The city’s two largest firms, Prudential Douglas Elliman and the Corcoran Group, did not respond to requests for comment about their policies, but experts said it’s unlikely that a firm would encourage their agents to do in-house deals, at least openly.
“Every now and again, a listing doesn’t make its way out, rumors spread, and the next thing you know, agents start saying that this particular firm never sends their listings on time,” Gordon said. “I don’t believe it’s anything systematic.”
Diane Ramirez, the president of one of the city’s largest firms, Halstead Property, said: “Our agents hear from us constantly that ‘you must follow the rules.'” She added: “If I knew there was someone who was just not following the rules, they would not be carrying a Halstead card.”
Still, it’s often difficult to detect whether agents are following the rules.
“You have some firms who do a very good job,” Olshan said. “Some people are doing the 24 hours, some people bend it a little because nobody’s watching. There’s no police force.”
In many conventional Multiple Listing Services around the country, fines are automatically levied when rules are broken. While REBNY has the authority to issue fines, the fines are not automatic — when a complaint is made, agents are expected to try to work it out among themselves.
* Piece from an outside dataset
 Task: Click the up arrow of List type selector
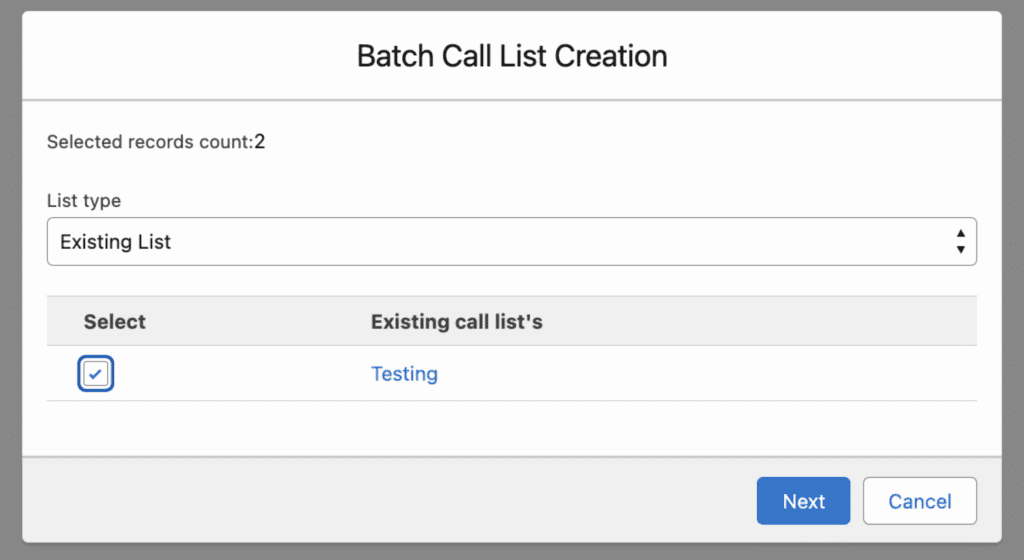click(960, 235)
If that fails, a REBNY committee meets to decide how to respond.
That can be a lengthy process. “Who’s going to bother with it?” Olshan said. “It’s very time-consuming.”
Some in the industry are calling for stricter penalties.
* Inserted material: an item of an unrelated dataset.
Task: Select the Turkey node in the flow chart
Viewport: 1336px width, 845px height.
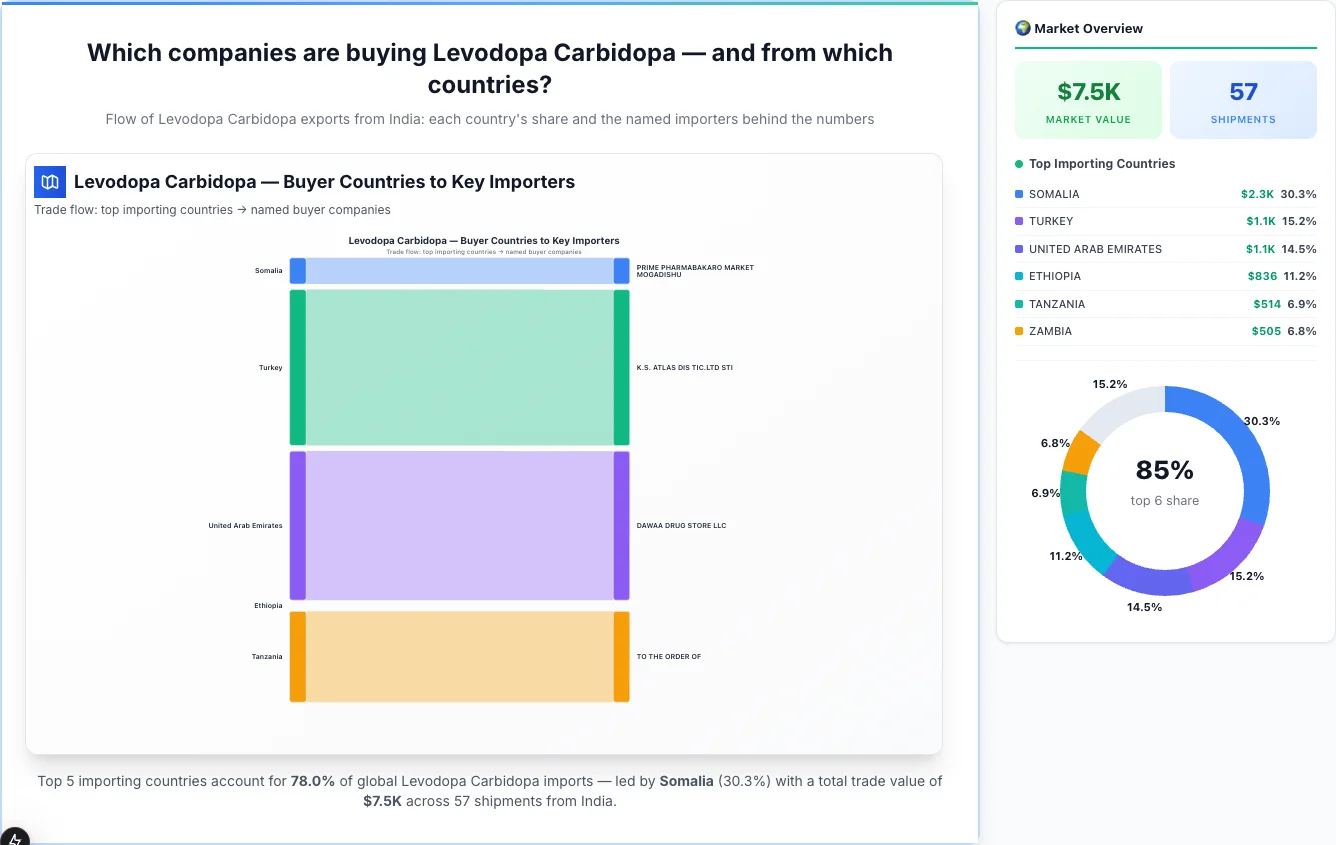Action: click(x=296, y=367)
“We need more enforcement,” Rosenblatt said. “We need some kind of oversight to have the capacity to fine those parties who sacrifice data integrity.”
Gordon agreed that more fines are needed to improve information sharing. “The rules exist, but unless there are penalties that are consistently enforced, people will get away with whatever it is they can get away with,” he said.
When it comes to updating listings, Spinola said infractions are difficult to detect, but that proposed changes to the data platform R.O.L.E.X., which is used to transmit REBNY listings between firms (see “Last to list”), may result in “tools to better monitor that.”
Making sure brokers upload their listing information within 24 hours could be done by requiring brokers to provide copies of their exclusive listing agreements to REBNY, but that could be “a very expensive proposition,” Spinola noted.
“I’m not sure if the brokers would want to add additional costs to do that,” he said.